Sunday, 17 June 2018
It’s been a very nice, relaxing weekend away in Mbarara! Winnie and I had a great time catching up with Dr. Susie Crowe and her team and learning all about their work with the Mbarara Pharmacy students. One of the first things they did was to teach the students pharmaceutical care skills such as teaching them how to give an immunization, how to do a fingerstick to check someone’s blood glucose, and how to take a Blood Pressure. We were told the students were very engaged in these activities. Check out their blog for some nice pictures.
As we headed back to Kampala, I took the following photos to give you an idea of the countryside near Mbarara. It is a bit more hilly here.
This evening, back at the Mulago Guest House, I had some old students of mine from Mbarara come a visit—Noah and Derrick! These were the two who were responsible for getting me to come down to Mbarara University of Science and Technology (MUST) back in November 2016. They are now Interns in Kampala and are doing quite well. After hugs and greetings, we jumped into our conversation as if we’d never been apart. They are both also working at community pharmacies now to make a little money when they don’t have to be at their internship sites. This is pretty important because although Interns are paid, both of them are interning in government sites and the government is well-known for delaying their pay by months at a time. They know that they will eventually get their back pay, but it is kind of hard to cover living expenses without a regular income. In the USA, “internship” is done by pharmacy students within the university curriculum. We have students do experiential rotations for learning during the last year of pharmacy school and our students are paying tuition for this opportunity. In Uganda, and much of the world, the pharmacy internship occurs after university. These students finished up their education in May/June 2017 and started internship around Sept/Oct 2017. They will then finish this September and will prepare to take their registration exam to officially become a pharmacist before the end of the year. They are paid for this experience but it is because they are depended on for work and to fill a position. In the USA, pharmacy students on rotation are extra and they are not called “staff”; although they may accomplish work for their sites, their role is to learn to be a pharmacist under the direct tutelage of pharmacist preceptor.

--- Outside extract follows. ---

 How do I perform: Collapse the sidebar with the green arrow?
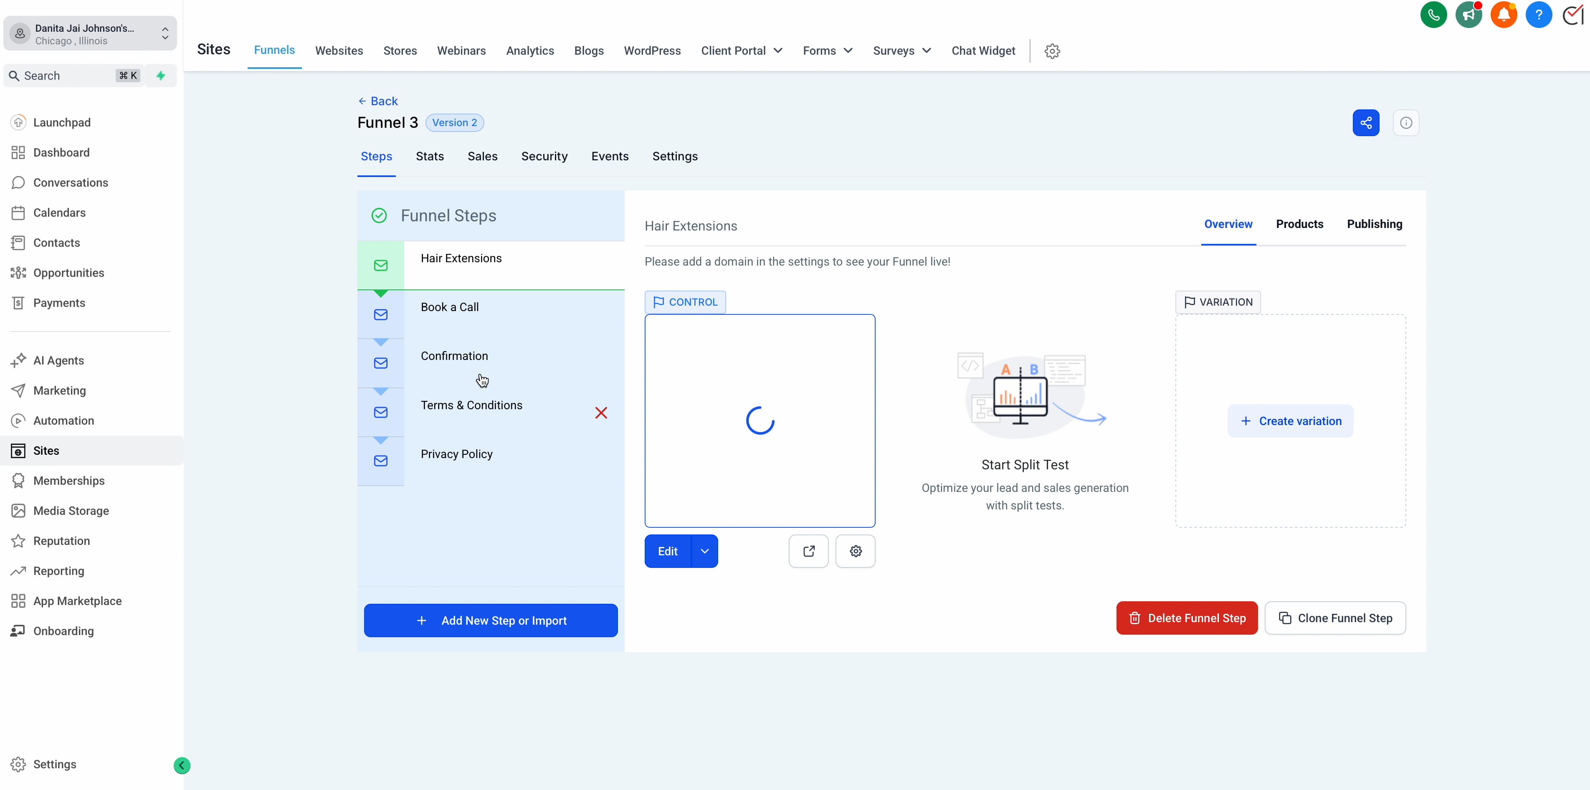coord(181,765)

This is a pharmacist who acts as both a supervisor and an educator but most of all they are a role model and mentor for the student.

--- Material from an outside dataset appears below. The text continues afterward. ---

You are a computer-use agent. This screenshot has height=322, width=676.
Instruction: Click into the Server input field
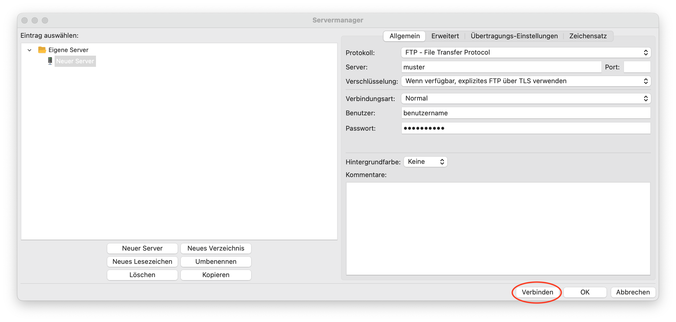point(501,67)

Anyway, Noah and Derrick and I talked about many things but I want to focus on an interesting project in which they’ve become engaged. They have both been interested in Information and Communications Technology (ICT) for quite a while. Basically, in addition to pharmacy, they love computer technology. They, along with some friends, have conceived an innovation that mobile phone technology could be used to improve infant and maternal care for pregnant mothers. They saw a healthcare need: many pregnant women don’t get the appropriate prenatal care because of lack of funds to pay for the services and they don’t know how to eat or how important it is to prevent malaria while pregnant or even when to go to the clinic to be checked during pregnancy. These challenges lead to greater mortality in pregnant women and infants. Noah and Derrick said to themselves: “What if women could get advice about how to take care of themselves and their unborn baby through the use of a mobile phone, whom just about everyone has these days in the developing world? And what if they could save money ahead of time that would be set aside to be used for the prenatal visits and baby kits for safe delivery in a healthcare facility?” This led them to develop a plan to create a mobile phone app to address just these things. They are still in the process of development but are much closer than when I last saw them. They have even found a mobile phone company interested and guiding them in the process. Check out their website, Wazazi Mother Care LTD, for more information! Noah and Derrick are truly passionate about using their skills to improve health. These gentlemen are the type of caring leaders Uganda needs more of. Keep up your good work, stay positive, and great things will happen!